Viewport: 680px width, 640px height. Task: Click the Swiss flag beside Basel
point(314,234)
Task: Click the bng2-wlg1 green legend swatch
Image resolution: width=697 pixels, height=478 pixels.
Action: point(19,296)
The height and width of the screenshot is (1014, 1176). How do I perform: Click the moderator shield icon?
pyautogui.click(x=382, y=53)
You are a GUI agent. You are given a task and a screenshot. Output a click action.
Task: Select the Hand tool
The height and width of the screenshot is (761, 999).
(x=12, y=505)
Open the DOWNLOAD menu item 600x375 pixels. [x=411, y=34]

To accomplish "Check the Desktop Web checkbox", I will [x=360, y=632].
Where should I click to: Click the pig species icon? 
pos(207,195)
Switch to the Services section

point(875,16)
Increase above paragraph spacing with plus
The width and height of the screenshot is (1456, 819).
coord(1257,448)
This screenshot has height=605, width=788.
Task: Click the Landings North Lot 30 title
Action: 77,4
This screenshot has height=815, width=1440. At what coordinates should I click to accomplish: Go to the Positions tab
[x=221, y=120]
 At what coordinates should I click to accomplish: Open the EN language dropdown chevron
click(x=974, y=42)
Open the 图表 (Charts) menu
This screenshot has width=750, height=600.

= Problem statement =
Identify every line in the data above that contains the string "screenshot", and copy each such line in full.

= Solution for this task =
The height and width of the screenshot is (1014, 1176). How do I perform: Click the moderator shield icon?
You are a GUI agent. You are given a task and a screenshot. Output a click action.
The height and width of the screenshot is (761, 999).
The width and height of the screenshot is (1456, 819).
This screenshot has height=605, width=788.
This screenshot has height=815, width=1440. At what coordinates should I click to accomplish: Go to the Positions tab
This screenshot has width=750, height=600.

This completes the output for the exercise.